2.5 Added references
In addition to the references listed in the PDB files, another source of relevant publications are the tables of contents of some journals. For example, Acta Crystallographica and Nature Structural Biology annotate their tables of contents with the PDB identifiers of the 3D structures to which the articles relate. These references are regularly harvested and, where not already included in the PDB files, are shown as ‘added references’ on the relevant PDBsum pages.
As of February 2007, PDBsum includes figures from over 12 000 papers from around 30 different journals. These break down as 19 350 key references, 6500 secondary references and 100 added references (many of the papers are cited by several PDB entries). The 19 350 key references mean that 44% of the current 43 800 PDB entries have at least one figure from the scientific literature on their PDBsum page. These numbers will grow as we include more papers and seek permission from more journals. The current statistics can be seen in PDBsum at http://www.ebi.ac.uk/thornton-srv/databases/cgi-bin/pdbsum/figstats.
One can also see some examples of the figures themselves by going to the PDBsum Gallery at http://www.ebi.ac.uk/thornton-srv/databases/cgi-bin/pdbsum/Gallery. This gives a randomly generated selection of papers and their chosen figures each time the Renew button is pressed.

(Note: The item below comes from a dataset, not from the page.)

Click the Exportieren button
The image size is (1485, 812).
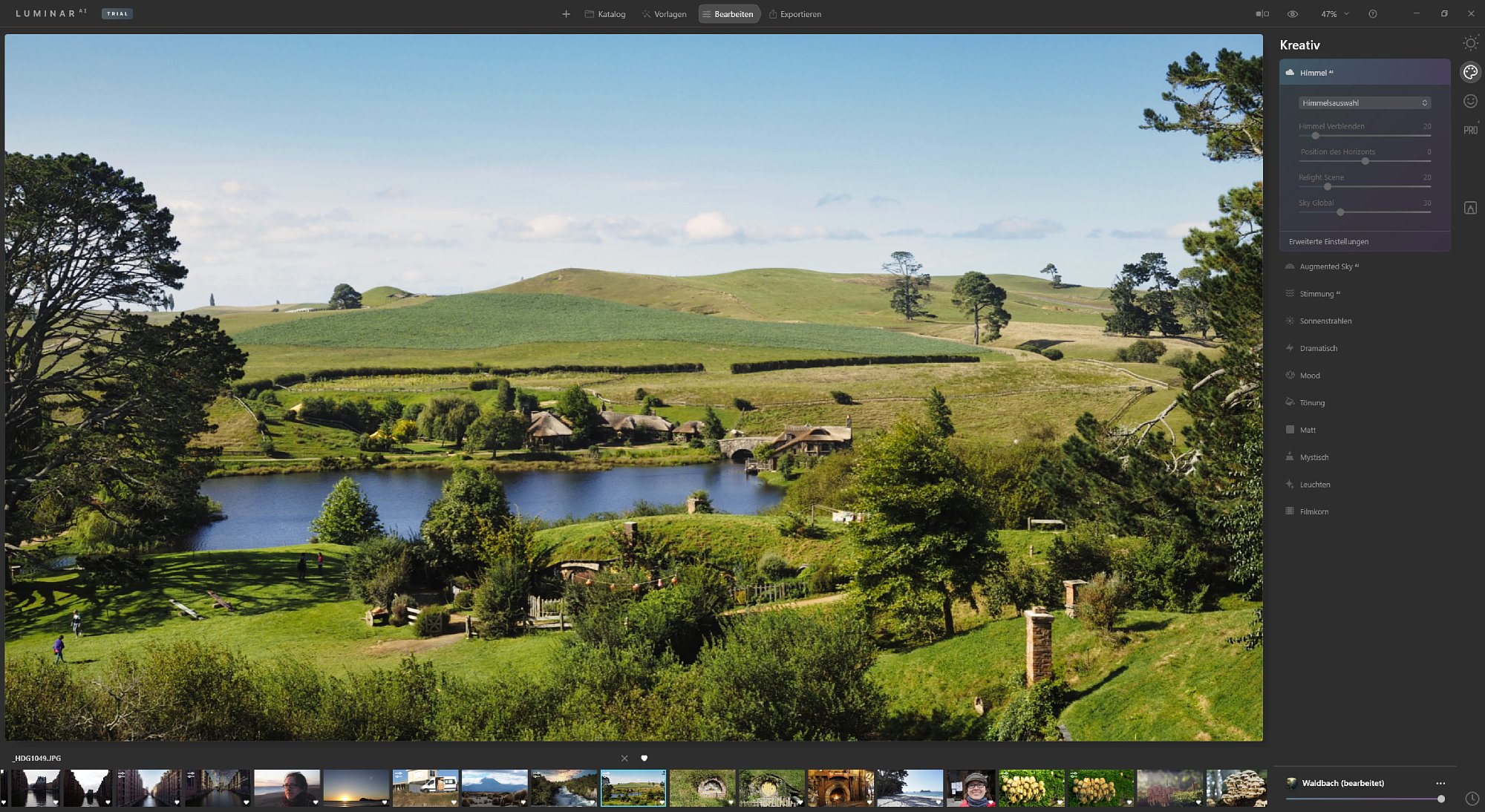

We would like to thank Harald Kirsch for his scripts for searching the EBIMed database, and Peter Stoehr for access to his database of literature URLs. We would also like to thank Janet Thornton, Deitrich Rebholz-Schuhmann and Neville Kallenbach for useful discussions, and Gerard Kleywegt and Jette Kastrup for comments on the early version of the system. Finally, we are grateful to the journals and publishers that have allowed us to make use of their copyright material in this way.
Conflict of Interest: none declared.